There’s a moment on Liquid Stone where everything stops – just a single piano note stumbling quietly in the background, searching for its place. Trude Eidtang’s voice arrives like a hand reaching through the darkness, not to rescue but to join, to put an arm around your shoulder, which says, “I see you. I feel you. I know what it feels like to be adrift.” In this singular moment, we arrive at the heart of what Whispers of Granite are offering us: music which doesn’t just acknowledge our peculiarly modern feelings of disconnection but sits with us, breathes with us, and in the process, finds unexpected beauty in the spaces between us.
We live in an ‘always on’, breathlessly pulsating, hyper-connected world. Life veritably pulses and throbs all around us. And yet. Scratch deeper. Dive beneath all the hustle and bustle and all the noise. Isolated in our rooms, illuminated by the glowing light of a screen, all we ‘really’ seem to have achieved is perfect the art of being alone together.
Liquid Stone is the debut collaboration between Norwegian vocalist Trude Eidtang (White Willow, When Mary) and German keyboardist Andreas Hack (Frequency Drift, Haven of Echoes).

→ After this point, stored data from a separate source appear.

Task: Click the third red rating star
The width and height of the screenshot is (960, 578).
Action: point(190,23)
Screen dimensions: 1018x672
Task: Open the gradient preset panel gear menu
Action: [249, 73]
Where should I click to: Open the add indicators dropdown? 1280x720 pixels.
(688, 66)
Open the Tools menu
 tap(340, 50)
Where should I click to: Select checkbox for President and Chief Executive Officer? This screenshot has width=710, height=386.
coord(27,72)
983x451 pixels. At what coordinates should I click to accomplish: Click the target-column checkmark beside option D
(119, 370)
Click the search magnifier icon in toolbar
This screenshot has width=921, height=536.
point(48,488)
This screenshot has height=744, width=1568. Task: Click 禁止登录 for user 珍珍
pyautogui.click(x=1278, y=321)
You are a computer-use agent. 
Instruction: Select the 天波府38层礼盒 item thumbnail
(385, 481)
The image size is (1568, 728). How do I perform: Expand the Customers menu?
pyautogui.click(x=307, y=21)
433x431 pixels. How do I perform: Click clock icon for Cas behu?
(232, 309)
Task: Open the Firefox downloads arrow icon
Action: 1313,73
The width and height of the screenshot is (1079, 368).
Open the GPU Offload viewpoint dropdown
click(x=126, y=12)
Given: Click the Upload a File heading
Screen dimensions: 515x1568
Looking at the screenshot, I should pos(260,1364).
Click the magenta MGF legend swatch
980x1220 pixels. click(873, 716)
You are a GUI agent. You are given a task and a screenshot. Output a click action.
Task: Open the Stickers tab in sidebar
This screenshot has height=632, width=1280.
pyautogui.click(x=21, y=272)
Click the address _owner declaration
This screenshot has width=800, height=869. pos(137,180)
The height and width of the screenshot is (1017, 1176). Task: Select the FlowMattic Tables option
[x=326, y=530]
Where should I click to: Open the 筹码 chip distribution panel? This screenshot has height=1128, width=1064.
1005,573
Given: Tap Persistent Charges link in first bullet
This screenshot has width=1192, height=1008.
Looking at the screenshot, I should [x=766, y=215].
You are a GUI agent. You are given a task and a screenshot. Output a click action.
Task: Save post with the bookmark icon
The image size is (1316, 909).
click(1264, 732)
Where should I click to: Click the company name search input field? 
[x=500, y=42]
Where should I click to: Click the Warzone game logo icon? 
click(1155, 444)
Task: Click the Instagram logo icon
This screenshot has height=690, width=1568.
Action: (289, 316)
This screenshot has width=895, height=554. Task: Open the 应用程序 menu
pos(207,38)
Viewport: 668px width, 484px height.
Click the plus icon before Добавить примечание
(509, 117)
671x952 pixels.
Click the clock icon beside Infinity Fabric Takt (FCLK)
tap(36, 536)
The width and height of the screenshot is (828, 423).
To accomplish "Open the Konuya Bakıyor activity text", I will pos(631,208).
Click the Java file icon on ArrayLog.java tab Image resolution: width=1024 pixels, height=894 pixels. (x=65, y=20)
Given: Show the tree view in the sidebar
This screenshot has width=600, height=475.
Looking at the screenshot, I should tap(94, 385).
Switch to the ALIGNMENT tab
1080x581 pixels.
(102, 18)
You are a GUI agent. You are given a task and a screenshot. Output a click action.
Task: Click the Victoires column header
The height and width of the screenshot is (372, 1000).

Listening to the tender vulnerability which infuses their music, the partnership feels like a meeting of kindred spirits. Across eight profoundly penetrating tracks, they have crafted something both expansive and intimate – music which breathes with the same rhythms and textures as our inner lives.
The album opens with Spirals (Track 1), where Eidtang’s voice cuts through howling wind with startling clarity, commanding yet vulnerable: “Where is the storm?” It’s a ghostly question haunting the entire journey – not just the weather outside, but the storms we carry within us, the ones we can’t quite name or locate until they’re already here. Hack’s minimalist keys hover and swirl like mist over cold water, slightly distorted, creating an atmosphere where anticipation and expectation become almost tangible.
When Eidtang’s voice returns, like a siren’s call asking “Do you think we’ve lost our way?” – the phrase itself begins to dissolve into thin air, memory fading like footprints in sand. The drums and keys crescendo toward the inevitable moment: “Here comes the storm.” But when it arrives, we do not feel the power of a destructive force. Rather, it’s a kind of simultaneously familiar and unfamiliar feeling of lostness, discordant keys echoing alone, doing their own thing without purpose or direction. The honesty it carries is disturbing, and the disorientation it conveys is deeply moving.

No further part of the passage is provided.